Experts say roughly 55 pounds of highly enriched uranium or plutonium is needed in most instances to fashion a crude nuclear device. But they say a tiny fraction of that is enough for a dirty bomb -- a weapon whose main purpose would be to create fear and chaos, not human casualties.
Vitaly Fedchenko, a researcher with the Stockholm International Peace Research Institute, said people should not get the idea that the world is awash in easily obtainable bomb components.
"The danger is definitely there. But there's no reason to panic," he said. "Most of the 'buyers' out there are law enforcement agents. And not all of the materials out there are weapons grade."
Eastern Slovakia's border with Ukraine is the European Union's easternmost frontier, and authorities have spent millions tightening security in recent years, fearing terrorists or organized crime syndicates could smuggle in weapons, explosives and other contraband.
In 2003, police in the Czech Republic, which borders Slovakia, arrested two Slovaks in a sting operation in the city of Brno after they allegedly sold undercover officers natural depleted uranium for $715,000.
Slovak and Hungarian police worked together on the new case starting in August, Kopcik said.
Ukraine's Interior Ministry declined immediate comment on the arrests. Marina Ostapenko, spokeswoman for the National Security Service, said she did not have any information, and the Ukrainan atomic agency could not be reached for comment.
But Natalia Shumkova, head of the Fuel and Energy Ministry's nuclear energy department, said the International Atomic Energy Agency strictly controls all the enriched uranium that is used in Ukraine.
Ukrainian authorities, Western governments and international watchdogs repeatedly have warned that radioactive material from the nation's 15 operational reactors and the Chernobyl nuclear power plant could find its way into the hands of terrorists.
In recent years, Ukrainian authorities have arrested more than a dozen people on suspicion of smuggling or purchasing radioactive materials.
The IAEA, which closely tracks reports of illicit trafficking in radioactive materials, said it was trying to contact Slovak and Hungarian authorities for more information.
Richard Hoskins, an IAEA official who administers the tracking database, said that last year alone, the U.N. nuclear watchdog registered 252 reported cases of radioactive materials that were stolen, missing, smuggled or in the possession of unauthorized individuals -- a 385 per cent increase since 2002.
But Hoskins cautioned that the spike probably was due at least in part to better reporting and improved law enforcement efforts. Of the 252 cases, about 85 involved thefts or losses, and not all the material was suitable for use in a weapon, he said.
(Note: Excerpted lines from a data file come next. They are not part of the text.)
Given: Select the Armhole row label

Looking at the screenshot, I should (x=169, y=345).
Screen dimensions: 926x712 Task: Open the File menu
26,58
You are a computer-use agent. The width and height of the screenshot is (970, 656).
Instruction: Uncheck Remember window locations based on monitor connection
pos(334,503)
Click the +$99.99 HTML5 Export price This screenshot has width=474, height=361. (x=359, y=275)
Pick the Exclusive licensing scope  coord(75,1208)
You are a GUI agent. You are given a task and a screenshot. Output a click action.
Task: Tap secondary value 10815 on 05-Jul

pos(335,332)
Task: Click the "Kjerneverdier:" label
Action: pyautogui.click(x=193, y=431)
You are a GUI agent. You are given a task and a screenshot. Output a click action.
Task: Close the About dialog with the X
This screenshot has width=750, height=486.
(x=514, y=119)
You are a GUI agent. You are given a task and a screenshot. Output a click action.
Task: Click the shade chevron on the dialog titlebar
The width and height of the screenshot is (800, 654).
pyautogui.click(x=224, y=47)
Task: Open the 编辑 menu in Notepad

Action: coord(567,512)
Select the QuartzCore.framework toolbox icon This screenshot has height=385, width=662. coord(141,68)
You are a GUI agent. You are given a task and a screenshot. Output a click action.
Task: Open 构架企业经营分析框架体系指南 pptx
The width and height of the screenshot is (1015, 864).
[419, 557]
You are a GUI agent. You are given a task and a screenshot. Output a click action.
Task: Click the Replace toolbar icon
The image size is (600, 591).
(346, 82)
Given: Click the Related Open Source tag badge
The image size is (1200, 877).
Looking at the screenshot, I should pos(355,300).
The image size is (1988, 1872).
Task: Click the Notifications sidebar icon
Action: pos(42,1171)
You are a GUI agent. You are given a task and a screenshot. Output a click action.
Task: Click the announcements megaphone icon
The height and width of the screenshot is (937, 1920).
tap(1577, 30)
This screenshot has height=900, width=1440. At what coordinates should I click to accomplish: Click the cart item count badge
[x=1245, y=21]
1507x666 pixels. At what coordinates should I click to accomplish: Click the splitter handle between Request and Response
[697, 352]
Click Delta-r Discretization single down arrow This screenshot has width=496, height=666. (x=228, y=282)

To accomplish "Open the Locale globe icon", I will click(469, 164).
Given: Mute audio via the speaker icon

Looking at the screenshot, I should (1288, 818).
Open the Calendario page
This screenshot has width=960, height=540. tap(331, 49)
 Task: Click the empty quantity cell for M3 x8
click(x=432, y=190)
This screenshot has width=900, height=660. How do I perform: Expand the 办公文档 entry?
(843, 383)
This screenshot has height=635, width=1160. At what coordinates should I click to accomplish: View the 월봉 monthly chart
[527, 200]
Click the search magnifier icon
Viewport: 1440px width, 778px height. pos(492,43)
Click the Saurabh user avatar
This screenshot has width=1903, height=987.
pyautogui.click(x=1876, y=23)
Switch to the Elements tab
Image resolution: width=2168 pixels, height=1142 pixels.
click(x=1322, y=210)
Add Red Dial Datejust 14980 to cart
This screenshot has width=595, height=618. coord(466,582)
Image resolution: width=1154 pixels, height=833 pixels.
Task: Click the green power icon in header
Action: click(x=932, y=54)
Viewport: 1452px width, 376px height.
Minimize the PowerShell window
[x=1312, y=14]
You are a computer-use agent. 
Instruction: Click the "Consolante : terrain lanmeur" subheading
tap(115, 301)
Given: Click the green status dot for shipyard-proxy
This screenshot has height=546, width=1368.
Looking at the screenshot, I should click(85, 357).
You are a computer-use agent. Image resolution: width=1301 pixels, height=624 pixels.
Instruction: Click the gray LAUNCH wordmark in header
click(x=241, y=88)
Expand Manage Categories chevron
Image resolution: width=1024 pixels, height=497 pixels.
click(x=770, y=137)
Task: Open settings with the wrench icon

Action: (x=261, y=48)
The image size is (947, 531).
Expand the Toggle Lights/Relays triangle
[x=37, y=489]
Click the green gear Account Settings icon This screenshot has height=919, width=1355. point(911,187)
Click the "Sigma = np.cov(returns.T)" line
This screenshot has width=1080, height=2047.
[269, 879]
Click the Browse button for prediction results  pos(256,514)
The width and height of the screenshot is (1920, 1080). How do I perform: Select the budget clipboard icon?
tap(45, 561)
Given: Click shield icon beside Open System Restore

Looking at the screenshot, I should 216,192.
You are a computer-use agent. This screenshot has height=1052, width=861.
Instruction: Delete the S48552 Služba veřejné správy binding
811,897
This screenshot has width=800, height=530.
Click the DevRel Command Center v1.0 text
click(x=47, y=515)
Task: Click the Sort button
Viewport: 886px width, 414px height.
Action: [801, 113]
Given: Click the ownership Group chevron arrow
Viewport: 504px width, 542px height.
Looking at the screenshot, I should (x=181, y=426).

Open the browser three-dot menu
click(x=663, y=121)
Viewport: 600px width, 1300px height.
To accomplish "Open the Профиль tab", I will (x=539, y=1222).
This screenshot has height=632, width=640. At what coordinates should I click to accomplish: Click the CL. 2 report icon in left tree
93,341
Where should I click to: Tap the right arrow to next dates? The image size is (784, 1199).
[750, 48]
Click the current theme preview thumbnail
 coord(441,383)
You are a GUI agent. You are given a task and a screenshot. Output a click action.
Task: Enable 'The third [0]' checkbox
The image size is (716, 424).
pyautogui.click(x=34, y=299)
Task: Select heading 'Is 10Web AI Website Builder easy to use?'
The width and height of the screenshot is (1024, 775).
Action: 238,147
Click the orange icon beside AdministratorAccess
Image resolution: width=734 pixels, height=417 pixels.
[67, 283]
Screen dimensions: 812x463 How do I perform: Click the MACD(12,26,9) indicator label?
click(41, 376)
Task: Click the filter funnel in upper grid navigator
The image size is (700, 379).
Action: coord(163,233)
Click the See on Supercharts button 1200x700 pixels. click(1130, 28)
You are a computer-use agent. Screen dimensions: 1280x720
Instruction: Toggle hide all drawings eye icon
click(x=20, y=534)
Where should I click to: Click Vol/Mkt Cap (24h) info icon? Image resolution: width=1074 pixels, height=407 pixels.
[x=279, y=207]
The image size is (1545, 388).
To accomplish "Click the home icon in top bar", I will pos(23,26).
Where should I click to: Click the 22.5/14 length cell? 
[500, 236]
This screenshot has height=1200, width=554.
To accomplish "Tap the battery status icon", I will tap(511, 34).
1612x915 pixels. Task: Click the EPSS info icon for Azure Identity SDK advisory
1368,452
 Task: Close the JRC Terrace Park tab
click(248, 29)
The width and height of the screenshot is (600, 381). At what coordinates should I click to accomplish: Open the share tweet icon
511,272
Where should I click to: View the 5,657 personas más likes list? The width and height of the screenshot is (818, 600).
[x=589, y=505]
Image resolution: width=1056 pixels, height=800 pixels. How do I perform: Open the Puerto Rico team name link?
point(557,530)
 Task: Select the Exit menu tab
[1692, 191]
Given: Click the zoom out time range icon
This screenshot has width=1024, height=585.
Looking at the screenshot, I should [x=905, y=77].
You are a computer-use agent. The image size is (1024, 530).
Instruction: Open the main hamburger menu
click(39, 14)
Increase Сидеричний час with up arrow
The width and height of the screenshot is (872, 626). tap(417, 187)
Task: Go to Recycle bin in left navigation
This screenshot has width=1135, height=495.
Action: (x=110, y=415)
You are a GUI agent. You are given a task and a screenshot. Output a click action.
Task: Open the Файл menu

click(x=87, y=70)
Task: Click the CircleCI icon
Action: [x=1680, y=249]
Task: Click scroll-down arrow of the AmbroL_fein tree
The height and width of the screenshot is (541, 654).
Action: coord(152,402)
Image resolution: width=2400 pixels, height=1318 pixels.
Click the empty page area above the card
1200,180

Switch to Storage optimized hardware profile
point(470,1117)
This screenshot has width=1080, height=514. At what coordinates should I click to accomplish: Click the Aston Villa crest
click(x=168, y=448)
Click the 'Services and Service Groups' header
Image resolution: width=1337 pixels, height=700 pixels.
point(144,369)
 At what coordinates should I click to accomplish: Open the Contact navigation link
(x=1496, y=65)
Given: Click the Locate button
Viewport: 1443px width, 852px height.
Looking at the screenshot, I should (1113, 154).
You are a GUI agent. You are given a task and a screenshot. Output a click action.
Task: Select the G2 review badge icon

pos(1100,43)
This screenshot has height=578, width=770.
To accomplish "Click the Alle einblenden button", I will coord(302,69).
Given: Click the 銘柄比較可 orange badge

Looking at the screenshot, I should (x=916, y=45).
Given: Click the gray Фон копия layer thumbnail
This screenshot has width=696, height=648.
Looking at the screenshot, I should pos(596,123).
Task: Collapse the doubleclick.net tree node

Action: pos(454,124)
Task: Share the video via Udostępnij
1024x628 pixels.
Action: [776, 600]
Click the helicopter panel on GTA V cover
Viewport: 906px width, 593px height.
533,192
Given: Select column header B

Even so, "there are far too many incidents of material not being properly controlled," Hoskins told The Associated Press in a telephone interview. "If we can do a better job, we can help keep these materials from falling into terrorist hands."
If terrorists ever succeeded in gathering enough material to make a nuclear weapon and detonate it, he added, "the consequences would be so catastrophic, the world would be a different place the next day."
Concerns about nuclear smuggling have generally been focused on Russia and countries of the former Soviet Union, where security at nuclear-related industries deteriorated after the 1991 Soviet collapse.
The U.S.-based Nuclear Threat Initiative, an organization dedicated to reducing the global threat from nuclear weapons, said in a report last year that Russia remains the prime country of concern for contraband nuclear material.
In 2006, Georgian agents working with CIA officials set up a sting that led to the arrest of a Russian citizen who tried to sell a small amount of weapons-grade uranium that he had in a plastic bag in his jacket pocket.
In 1997, seven men who officials said planned to smuggle 11 pounds of enriched uranium to Pakistan or China were arrested in Novosibirsk, Russia. That uranium reportedly had been stolen from a plant in the former Soviet republic of Kazakhstan.